Founded in 1816, PFS is the the oldest English-medium school in Southeast Asia, while the Kapitan Keling Mosque was built in the 19th century by Indian Muslim traders in George Town.
Deputy Tourism, Arts and Culture Minister Muhammad Bakhtiar Wan Chik said it was not easy getting a place or item in the national heritage list as it needed the approval from the respective state governments.
He said some states were quite slow in giving the nod.
“That is why we (the Federal Government) need to work closely with the respective states to get their consent,” he told newsmen today after officiating the 2018 National Archaeological Seminar, here.
Present were Heritage Department Commissioner Datuk Dr Zainah Ibrahim and Universiti Sains Malaysia (USM) Global Archaeological Research Centre director Professor Datuk Dr Mokhtar Saidin.
Zainah said there were 965 archaeological sites in the country where 822 were on land and 143 were under water.
Of the total, only 13 are gazetted as national heritage sites and another eight are gazetted as heritage sites under the National Heritage Act 205.
She said this is why the national heritage department is proposing to list 149 more places and items on Oct 17.
Meanwhile, Bakhtiar said Malaysia has earmarked four tentative sites as potential World Heritage sites under the United Nations Educational, Scientific and Cultural Organisation (Unesco).
The four are the National Park (Taman Negara) of Peninsular Malaysia which encompasses Pahang, Kelantan and Terengganu, Forest Research Institute of Malaysia (FRIM) Selangor Forest Park, Gombak Selangor Quartz Ridge and the Royal Belum State Park in Perak.
The country currently has four World Heritage sites – the Gunung Mulu National Park in Sarawak, the Kinabalu Park in Sabah, the Archaeological Heritage of the Lenggong Valley in Perak and the Melaka and George Town Historic Cities of the Straits of Melaka.
“Unesco is evaluating the four sites but there may be challenges.
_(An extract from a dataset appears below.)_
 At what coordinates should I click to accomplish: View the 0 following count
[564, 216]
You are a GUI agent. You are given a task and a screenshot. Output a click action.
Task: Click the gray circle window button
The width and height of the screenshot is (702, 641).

Take the National Park as an example, it needs the approval from all three states, something which the authorities have been pursuing for the last 10 years but to no avail.
“We hope the three states can give their approval so that we can pursue the matter,” he added.
Bakhtiar said Malaysia would bank on its archaeo-tourism attractions to attract more affluent and quality tourists into the country, including those from Europe, Korea and Japan.